### [TASK PROMPT]
Find the number of lines below in which the word "FRANCE" appears, and write that number only.

### [RECORDS TO USE]
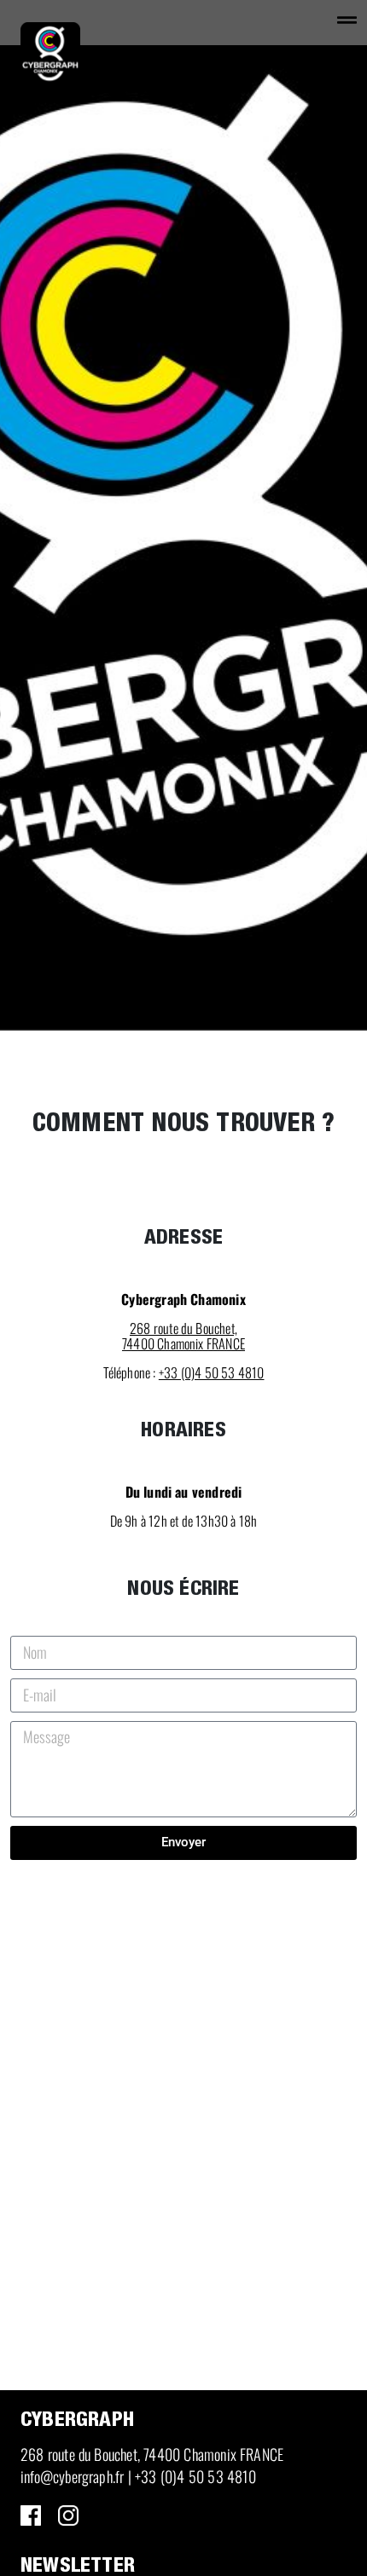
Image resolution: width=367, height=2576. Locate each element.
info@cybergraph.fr (72, 2476)
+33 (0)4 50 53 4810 (212, 1372)
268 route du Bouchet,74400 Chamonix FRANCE (183, 1336)
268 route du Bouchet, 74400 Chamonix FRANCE (151, 2454)
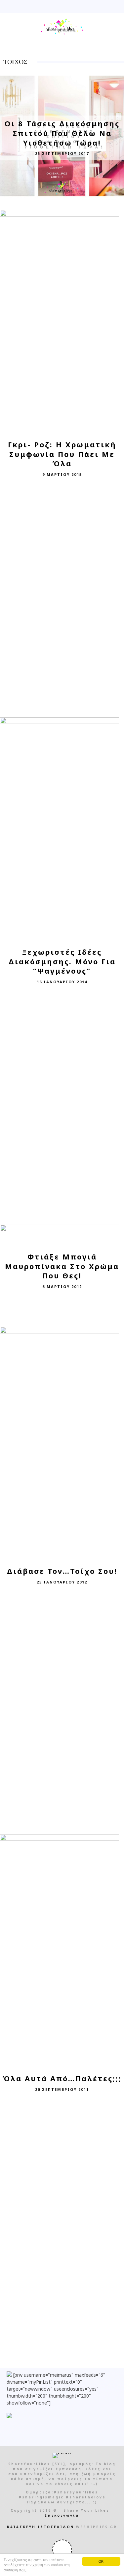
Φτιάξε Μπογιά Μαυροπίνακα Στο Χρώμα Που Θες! (62, 1266)
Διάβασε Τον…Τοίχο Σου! (62, 1571)
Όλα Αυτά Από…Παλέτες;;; (62, 2078)
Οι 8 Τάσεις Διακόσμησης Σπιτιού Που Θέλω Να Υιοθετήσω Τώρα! (62, 133)
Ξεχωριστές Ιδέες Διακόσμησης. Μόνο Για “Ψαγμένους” (62, 961)
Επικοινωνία (62, 2515)
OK (101, 2561)
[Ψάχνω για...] (118, 6)
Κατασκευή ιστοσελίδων (40, 2527)
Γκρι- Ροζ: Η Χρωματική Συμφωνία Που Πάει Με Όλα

### [RESPONSE FOR THIS EXERCISE]
2